Ray-Ban Storiesは、Ray-Banのフレームの左右上部に5メガピクセルのカメラを搭載したメガネ(度付きも可能)だ。右横フレームにあるボタンを軽くタップすると録画が始まり、長押しすることで写真を撮影できる。動画は最大30秒。録画中は、カメラの横にあるLEDライトが点灯し、周囲に撮影中であることを知らせる。フレームにはマイクも内蔵されており、「Hey Facebook, Take a picture」と音声コマンド(Facebook Assistant)によりカメラを操作できる。
Ray-Ban Stories本体には写真500枚、動画は30秒まで保存でき、それらを専用のスマートフォンアプリ「Facebook View」にダウンロードして管理できる。編集したり、それをFacebook、Instagram、WhatsAppなどに投稿することもできる。
スピーカー(”オープンイヤースピーカー”)も内蔵されており、スマートフォンとBluetoothで接続してポッドキャストや音楽を聞くことができる。単にアイウェアとして楽しみたいときは、電源ボタンを押してオフにできる。
Ray-Ban Storiesは3種類のフレームスタイル(Round、Meteor、Mayfarer)があり、それぞれ4色展開。合計で20種類から自分の好みのものを選ぶことができる。価格は299ドルから。
すでにRay-Banのウェブサイトで販売を開始しており、米国、カナダ、イタリアなど6ヵ国(日本は含まれない)の直営店でも購入できる。

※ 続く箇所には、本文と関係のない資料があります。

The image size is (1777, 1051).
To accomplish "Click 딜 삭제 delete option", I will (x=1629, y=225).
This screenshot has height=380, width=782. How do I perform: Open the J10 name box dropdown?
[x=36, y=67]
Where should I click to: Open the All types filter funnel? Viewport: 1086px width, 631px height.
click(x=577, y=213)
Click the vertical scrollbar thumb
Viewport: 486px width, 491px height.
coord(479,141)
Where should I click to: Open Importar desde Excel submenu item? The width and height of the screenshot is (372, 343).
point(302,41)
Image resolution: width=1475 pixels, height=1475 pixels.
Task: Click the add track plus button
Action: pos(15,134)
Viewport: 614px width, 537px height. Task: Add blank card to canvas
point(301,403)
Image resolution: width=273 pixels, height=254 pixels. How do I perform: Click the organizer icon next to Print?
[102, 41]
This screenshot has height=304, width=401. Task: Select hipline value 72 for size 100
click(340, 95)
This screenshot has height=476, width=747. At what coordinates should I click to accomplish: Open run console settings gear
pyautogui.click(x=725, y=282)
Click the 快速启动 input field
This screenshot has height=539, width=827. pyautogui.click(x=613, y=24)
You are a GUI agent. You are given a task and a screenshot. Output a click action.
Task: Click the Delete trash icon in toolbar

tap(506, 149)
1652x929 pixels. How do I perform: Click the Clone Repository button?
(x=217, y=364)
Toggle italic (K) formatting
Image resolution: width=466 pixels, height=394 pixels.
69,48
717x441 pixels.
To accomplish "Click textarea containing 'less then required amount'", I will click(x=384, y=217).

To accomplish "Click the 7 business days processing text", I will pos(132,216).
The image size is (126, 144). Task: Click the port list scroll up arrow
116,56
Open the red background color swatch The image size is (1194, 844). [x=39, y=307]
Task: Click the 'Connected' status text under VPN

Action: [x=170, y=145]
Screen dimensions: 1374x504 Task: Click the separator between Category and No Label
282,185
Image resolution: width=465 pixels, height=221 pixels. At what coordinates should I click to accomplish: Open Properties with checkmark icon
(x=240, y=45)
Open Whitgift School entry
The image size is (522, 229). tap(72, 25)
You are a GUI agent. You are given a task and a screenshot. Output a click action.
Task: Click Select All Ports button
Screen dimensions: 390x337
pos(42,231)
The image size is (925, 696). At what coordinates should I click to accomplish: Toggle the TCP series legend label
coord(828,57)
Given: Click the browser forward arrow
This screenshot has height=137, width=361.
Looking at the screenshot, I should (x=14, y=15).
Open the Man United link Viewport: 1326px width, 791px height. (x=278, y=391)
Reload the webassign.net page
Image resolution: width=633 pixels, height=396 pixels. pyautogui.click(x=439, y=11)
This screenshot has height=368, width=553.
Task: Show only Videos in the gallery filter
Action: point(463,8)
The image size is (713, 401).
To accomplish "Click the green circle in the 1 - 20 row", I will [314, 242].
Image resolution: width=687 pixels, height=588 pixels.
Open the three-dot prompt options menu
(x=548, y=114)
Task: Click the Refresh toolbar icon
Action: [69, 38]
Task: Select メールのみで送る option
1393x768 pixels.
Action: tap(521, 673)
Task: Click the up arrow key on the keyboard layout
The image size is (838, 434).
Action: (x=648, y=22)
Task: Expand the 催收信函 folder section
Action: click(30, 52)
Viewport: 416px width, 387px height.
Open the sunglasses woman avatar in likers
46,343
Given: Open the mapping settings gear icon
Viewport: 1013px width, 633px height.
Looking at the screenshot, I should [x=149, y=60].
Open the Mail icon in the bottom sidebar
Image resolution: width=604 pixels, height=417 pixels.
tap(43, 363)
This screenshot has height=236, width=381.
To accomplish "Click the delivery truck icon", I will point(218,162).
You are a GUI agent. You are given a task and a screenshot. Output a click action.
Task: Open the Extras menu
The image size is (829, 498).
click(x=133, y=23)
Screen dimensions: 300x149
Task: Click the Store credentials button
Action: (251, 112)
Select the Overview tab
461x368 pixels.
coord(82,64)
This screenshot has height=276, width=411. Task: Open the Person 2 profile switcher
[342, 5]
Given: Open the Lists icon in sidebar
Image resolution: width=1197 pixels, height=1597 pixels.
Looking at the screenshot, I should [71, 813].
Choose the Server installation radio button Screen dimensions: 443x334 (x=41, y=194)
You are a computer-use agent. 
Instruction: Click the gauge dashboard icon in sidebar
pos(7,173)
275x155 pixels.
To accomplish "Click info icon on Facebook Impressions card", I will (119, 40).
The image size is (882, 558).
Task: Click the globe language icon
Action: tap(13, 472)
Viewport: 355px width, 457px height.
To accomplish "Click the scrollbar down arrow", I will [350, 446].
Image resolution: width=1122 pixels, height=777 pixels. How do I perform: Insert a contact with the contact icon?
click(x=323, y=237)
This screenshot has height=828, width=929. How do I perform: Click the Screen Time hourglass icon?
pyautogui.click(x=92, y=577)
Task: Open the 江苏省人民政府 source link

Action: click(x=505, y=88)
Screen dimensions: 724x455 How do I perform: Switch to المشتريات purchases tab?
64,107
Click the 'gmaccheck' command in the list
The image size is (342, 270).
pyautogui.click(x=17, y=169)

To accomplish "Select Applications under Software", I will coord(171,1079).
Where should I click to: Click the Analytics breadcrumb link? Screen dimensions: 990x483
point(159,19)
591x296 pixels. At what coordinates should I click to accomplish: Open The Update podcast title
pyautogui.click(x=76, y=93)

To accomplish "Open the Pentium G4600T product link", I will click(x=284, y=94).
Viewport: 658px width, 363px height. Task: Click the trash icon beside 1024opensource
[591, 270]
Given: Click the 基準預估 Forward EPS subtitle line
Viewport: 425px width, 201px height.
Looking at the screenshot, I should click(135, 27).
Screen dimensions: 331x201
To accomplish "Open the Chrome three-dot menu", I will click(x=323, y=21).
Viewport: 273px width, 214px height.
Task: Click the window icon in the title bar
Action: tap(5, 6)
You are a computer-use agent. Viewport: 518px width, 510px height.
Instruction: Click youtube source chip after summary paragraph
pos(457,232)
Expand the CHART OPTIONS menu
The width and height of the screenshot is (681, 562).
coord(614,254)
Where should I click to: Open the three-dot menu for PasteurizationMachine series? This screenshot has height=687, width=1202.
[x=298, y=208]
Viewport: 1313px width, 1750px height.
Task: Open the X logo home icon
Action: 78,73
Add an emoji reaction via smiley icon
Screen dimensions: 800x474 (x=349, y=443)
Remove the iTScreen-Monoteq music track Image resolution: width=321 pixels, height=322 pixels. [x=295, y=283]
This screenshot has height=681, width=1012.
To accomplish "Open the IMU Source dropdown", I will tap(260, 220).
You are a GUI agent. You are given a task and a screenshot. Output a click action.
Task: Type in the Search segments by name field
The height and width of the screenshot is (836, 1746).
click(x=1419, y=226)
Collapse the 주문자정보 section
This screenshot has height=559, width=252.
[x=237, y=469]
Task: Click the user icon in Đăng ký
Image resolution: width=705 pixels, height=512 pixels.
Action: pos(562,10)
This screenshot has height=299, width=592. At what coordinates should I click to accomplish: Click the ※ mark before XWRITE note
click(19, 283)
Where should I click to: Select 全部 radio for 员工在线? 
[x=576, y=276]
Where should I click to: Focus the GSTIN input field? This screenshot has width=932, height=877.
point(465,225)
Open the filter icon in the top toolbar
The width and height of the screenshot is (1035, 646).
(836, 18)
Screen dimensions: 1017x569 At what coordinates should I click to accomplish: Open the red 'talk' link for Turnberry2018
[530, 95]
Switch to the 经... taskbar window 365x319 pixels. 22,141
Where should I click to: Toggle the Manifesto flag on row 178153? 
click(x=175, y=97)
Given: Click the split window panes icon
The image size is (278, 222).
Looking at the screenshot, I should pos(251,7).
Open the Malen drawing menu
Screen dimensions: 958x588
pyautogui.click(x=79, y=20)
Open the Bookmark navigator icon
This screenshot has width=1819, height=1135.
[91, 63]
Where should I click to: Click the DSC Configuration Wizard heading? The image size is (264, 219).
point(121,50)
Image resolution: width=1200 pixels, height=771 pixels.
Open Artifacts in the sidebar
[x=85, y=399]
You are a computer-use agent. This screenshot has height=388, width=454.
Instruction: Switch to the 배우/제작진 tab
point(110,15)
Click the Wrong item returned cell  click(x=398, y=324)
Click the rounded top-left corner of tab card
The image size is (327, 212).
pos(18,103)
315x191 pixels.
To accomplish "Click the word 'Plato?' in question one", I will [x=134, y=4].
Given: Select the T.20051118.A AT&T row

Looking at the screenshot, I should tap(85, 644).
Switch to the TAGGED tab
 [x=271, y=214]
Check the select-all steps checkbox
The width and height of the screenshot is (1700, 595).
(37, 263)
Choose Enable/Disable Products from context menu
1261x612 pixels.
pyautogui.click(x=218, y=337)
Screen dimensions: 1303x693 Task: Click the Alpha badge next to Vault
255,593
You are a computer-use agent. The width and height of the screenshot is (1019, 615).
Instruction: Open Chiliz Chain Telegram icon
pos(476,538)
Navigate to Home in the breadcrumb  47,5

AR/VRを次のプラットフォームと位置付けるZuckerberg氏
Ray-Ban Storiesは革新的か? おそらくそうではない。コンセプトは、Snapchatの「Spectacles」と同じと言えるだろう。Spectaclesは5年前の2016年に初代が登場。すでに第4世代が発表されている。
動画の共有が大切なソーシャルサービスにとって、すぐに写真が撮れるデバイスというのは理想なのかもしれない。
しかし、Zuckerberg氏の野望はそこを超えている。「(メガネは)次のプラットフォーム」「スマートフォンはもはや、人々の生活において必須ではなくなる」。Zuckerberg氏は、Ray-Ban Storiesの発表に合わせた公開したEssilorLuxotticaの幹部と対談動画でこう語っている。
Zuckerberg氏の言葉は、プラットフォーマーと競争の面からも、ソーシャルサービスの進化の点からも分析できる。
たまたま6月、フランスで開催されたベンチャーイベント「Viva Technology 2021」でZuckerberg氏がオンラインで会場のモデレーターと対談したのを見ていたのだが、ここでZuckerberg氏はAR/VRへの狙いを熱心に語っていた。
FacebookがOculusを買収したのは2014年、OculusのようなVRは「存在」の感覚を届けるものとZuckerberg氏は位置付けた。Zuckerberg氏は、「画面、スマートフォン、ビデオチャット……なんとなく一緒にいるというマイルドな感覚は持てる。だが、別々の場所にいるという前提の意識がある」と現在、我々が日常的に使う技術の限界を指摘、これに対し、没入型であるVRはその中で一緒にいるという感覚が味わえるとした。
VRは重さとネットワークなどの技術課題に挑戦し続けてきた。最初はコード付きだったが無線になり、そして5Gの時代に入りつつある。Zuckerberg氏は2020年末に発売された「Oculus Quest 2」でVRは変曲点を迎えたと話した。